Il processo di BRD avviene a carico di microorganismi che si selezionano naturalmente in presenza di una contaminazione da solventi clorurati. Questi microorganismi, della famiglia dei Dehaloccocoides Ethenoges, si adattano alla presenza dei contaminanti e li utilizzano per le proprie funzioni fisiologiche, come fonte di energia e di carbonio, convertendoli poi in sostanze non tossiche. Per far questo è necessaria però la presenza di un donatore di elettroni che consenta la realizzazione degli step degradativi e che può essere fornito da una sostanza organica facilmente degradabile (spesso assente nelle condizioni naturali). Aggiungere questo elemento mancante per lo svolgimento del processo risulta, molto spesso, l’elemento chiave per l’efficacia della degradazione. Nel processo in esame il donatore di elettroni è un polimero biodegradabile (un poli-idrossi-alcanoato) che viene prodotto nel processo di valorizzazione degli scarti organici (residui alimentari, scarti vegetali o frazione organica di rifiuti solidi urbani). L’adsorbimento su biochar favorisce il processo perché costituisce un supporto ottimale per la crescita dei microorganismi, aumenta il tempo di contatto con i contaminanti e consente una più efficace degradazione fino ai prodotti non tossici.

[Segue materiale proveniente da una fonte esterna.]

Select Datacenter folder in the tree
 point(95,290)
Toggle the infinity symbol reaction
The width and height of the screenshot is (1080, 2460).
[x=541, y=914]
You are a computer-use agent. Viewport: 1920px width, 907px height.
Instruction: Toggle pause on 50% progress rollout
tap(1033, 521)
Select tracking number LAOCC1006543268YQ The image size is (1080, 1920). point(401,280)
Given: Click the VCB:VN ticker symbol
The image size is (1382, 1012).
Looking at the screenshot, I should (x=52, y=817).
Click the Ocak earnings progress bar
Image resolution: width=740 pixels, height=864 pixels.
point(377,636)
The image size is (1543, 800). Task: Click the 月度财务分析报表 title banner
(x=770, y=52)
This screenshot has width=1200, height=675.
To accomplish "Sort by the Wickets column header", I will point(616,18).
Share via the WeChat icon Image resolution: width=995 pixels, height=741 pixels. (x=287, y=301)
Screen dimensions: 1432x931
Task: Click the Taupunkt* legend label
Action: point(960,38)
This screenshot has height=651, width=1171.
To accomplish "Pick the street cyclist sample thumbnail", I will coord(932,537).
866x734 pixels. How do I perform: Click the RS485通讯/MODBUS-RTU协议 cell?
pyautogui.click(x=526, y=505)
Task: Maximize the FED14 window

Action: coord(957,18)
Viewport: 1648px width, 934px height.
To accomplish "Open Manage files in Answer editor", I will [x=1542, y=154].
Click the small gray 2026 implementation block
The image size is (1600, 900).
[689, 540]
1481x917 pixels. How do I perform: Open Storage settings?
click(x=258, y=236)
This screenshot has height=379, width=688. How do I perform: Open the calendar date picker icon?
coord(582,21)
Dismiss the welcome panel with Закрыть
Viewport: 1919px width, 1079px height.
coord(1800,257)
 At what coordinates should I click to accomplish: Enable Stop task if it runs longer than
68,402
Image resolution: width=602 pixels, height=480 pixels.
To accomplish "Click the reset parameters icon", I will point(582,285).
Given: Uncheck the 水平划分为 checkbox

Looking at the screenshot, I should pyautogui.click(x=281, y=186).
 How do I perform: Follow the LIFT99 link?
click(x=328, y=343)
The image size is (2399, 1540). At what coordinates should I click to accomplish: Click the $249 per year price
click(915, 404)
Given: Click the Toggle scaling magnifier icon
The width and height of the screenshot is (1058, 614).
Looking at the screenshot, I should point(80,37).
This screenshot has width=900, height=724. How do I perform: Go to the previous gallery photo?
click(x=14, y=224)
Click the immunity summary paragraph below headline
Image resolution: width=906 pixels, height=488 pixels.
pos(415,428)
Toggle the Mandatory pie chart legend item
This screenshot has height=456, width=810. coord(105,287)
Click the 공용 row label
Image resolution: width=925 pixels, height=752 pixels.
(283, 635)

Il processo, studiato su scala pilota anche nell’ambito di un progetto finanziato dal PNRR, ha dimostrato la sua efficacia ed è prevista una sua successiva applicazione su piena scala.

Figura: Rappresentazione schematica del processo combinato e dell’azione sinergica delle varie famiglie di microorganismi

La tecnologia giusta non è sufficiente a rendere una bonifica sostenibile

L’efficacia di qualsiasi soluzione tecnologica adottata nella bonifica dei siti inquinati, e quindi il successo nell’effettiva rimozione della sorgente attiva o nel contenimento della migrazione dei contaminanti, è legata ad una molteplicità di aspetti, che non necessariamente sono strettamente legati al processo. La tecnologia identificata potrebbe anche essere la più efficace possibile, ma se applicata senza una robusta caratterizzazione del sito, ad esempio, non consentirebbe il raggiungimento degli obiettivi. Altrettanto importante ai fini della sostenibilità, è la definizione di obiettivi di bonifica realmente raggiungibili, in tempi e costi ragionevoli. Su questo aspetto la normativa italiana appare indiscutibilmente troppo rigida e richiede un necessario aggiornamento alle attuali conoscenze.

Il concetto di sostenibilità, applicato alla bonifica dei siti inquinati, non può dunque limitarsi  al solo processo ma deve necessariamente includere altri aspetti, tenendo conto anche della grande disponibilità di nuove tecnologie di caratterizzazione (nella sfera geologico/idrogeologica, chimica e biologica) e degli strumenti di visualizzazione e gestione delle informazioni a supporto della costruzione di modelli concettuali, fondamentali nella predisposizione delle migliori strategie di intervento.